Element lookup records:
+---+
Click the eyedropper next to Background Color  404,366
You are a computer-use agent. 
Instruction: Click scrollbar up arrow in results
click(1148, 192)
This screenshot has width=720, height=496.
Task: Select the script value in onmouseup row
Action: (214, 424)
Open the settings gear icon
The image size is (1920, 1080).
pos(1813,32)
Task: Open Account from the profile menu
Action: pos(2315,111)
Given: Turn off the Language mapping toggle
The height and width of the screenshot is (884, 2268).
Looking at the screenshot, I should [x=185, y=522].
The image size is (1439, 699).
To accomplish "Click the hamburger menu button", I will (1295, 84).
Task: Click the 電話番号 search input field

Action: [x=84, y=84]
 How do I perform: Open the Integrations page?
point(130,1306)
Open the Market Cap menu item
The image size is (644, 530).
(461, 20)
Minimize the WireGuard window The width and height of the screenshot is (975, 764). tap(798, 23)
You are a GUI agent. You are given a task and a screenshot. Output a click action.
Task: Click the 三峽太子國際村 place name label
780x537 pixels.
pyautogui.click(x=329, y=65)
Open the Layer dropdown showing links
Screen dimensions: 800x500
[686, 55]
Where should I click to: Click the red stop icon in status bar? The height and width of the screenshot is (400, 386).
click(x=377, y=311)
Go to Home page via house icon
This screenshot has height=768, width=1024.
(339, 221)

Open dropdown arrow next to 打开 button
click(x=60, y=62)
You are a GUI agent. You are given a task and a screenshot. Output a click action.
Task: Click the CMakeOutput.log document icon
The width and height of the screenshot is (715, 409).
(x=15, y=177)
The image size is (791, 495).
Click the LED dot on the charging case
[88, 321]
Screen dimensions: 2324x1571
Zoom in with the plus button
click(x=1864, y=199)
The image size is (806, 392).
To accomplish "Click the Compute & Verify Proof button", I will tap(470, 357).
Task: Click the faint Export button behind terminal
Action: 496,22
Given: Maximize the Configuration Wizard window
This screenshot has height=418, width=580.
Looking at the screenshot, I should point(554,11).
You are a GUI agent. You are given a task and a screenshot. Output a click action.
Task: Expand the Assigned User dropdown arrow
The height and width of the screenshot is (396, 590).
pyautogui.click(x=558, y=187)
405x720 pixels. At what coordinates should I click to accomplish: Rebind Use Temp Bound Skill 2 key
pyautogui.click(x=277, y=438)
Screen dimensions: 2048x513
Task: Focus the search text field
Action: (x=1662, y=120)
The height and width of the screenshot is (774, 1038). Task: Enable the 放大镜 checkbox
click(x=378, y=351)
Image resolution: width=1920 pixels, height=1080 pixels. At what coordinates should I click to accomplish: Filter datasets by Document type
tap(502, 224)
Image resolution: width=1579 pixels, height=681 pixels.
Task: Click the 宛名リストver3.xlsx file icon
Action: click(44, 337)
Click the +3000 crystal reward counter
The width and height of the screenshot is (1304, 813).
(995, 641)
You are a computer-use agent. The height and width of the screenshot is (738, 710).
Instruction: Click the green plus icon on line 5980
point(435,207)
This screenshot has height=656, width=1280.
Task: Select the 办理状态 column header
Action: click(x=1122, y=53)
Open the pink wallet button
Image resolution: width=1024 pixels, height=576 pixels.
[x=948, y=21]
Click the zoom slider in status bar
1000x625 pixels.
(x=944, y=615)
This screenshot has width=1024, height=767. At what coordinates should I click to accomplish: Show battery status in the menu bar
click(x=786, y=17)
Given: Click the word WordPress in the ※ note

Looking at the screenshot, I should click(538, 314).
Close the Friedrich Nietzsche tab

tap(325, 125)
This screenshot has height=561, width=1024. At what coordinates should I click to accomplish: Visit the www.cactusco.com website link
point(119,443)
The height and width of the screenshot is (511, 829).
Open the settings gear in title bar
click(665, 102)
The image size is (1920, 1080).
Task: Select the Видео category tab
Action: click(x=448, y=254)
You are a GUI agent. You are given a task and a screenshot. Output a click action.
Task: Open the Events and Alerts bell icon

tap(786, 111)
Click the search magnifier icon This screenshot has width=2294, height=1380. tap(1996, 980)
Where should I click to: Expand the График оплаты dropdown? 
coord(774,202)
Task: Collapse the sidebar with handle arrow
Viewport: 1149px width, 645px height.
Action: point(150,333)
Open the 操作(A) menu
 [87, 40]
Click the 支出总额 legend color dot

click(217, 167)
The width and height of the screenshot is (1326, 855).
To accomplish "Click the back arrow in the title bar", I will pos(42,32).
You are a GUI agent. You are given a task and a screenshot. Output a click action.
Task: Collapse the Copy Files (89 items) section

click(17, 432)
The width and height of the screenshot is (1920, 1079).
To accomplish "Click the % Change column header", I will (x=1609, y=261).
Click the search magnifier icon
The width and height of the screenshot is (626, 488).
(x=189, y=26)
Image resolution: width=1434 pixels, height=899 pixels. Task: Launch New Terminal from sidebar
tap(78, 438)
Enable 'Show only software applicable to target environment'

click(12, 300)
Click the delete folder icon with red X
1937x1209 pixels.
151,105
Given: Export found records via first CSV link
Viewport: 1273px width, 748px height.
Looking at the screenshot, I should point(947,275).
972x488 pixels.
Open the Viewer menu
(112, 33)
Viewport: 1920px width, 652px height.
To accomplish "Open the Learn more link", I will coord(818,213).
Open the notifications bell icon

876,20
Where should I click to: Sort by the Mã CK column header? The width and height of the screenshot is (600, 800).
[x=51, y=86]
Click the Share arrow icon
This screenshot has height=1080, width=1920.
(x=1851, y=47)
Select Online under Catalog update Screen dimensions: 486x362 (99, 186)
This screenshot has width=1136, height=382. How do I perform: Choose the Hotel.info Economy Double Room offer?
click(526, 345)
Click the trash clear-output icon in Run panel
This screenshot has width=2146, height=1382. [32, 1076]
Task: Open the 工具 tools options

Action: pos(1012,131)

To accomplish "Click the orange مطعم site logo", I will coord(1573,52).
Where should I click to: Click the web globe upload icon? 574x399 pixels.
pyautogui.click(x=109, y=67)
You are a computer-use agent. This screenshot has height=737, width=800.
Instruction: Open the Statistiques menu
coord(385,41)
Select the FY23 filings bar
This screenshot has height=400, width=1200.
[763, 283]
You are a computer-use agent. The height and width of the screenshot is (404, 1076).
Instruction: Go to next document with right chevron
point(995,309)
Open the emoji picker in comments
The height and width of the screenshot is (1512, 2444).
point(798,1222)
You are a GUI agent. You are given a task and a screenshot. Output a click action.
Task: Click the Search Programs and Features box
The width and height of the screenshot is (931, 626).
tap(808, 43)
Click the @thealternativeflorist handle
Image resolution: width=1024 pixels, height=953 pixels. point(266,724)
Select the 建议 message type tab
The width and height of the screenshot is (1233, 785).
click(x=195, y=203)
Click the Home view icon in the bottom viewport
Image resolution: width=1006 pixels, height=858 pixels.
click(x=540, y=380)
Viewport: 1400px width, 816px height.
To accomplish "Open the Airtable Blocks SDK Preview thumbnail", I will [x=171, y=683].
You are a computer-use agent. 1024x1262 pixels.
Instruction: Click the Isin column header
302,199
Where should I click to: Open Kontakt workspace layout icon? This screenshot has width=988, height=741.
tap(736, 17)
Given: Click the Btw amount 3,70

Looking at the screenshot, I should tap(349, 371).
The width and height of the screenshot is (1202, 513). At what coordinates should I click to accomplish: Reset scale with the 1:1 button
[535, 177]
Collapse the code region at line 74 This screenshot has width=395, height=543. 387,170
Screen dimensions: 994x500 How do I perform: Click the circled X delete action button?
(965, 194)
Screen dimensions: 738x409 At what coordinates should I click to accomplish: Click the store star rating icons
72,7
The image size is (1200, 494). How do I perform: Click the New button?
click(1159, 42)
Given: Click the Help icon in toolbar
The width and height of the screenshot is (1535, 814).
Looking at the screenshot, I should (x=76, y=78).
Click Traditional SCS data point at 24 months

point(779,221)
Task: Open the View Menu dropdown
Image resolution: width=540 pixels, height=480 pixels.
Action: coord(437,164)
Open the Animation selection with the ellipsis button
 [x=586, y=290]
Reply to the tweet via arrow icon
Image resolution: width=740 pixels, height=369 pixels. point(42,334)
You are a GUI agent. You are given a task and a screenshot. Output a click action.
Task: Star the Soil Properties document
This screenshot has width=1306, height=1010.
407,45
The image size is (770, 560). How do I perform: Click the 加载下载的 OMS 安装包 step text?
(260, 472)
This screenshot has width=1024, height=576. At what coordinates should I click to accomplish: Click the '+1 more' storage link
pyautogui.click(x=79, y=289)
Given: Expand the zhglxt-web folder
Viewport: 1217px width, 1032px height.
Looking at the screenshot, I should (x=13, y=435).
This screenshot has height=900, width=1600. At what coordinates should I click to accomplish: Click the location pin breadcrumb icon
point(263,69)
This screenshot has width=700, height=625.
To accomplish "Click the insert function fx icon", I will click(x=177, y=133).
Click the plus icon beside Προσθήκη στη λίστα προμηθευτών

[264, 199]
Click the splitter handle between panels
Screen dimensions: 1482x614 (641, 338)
+---+
Reproduce the material without changes from the line containing "This screenshot has width=1024, height=576." through its final line.

_Task response_.
This screenshot has width=1024, height=576. At what coordinates should I click to accomplish: Click the '+1 more' storage link
pyautogui.click(x=79, y=289)
Given: Expand the zhglxt-web folder
Viewport: 1217px width, 1032px height.
Looking at the screenshot, I should (x=13, y=435).
This screenshot has height=900, width=1600. At what coordinates should I click to accomplish: Click the location pin breadcrumb icon
point(263,69)
This screenshot has width=700, height=625.
To accomplish "Click the insert function fx icon", I will click(x=177, y=133).
Click the plus icon beside Προσθήκη στη λίστα προμηθευτών

[264, 199]
Click the splitter handle between panels
Screen dimensions: 1482x614 (641, 338)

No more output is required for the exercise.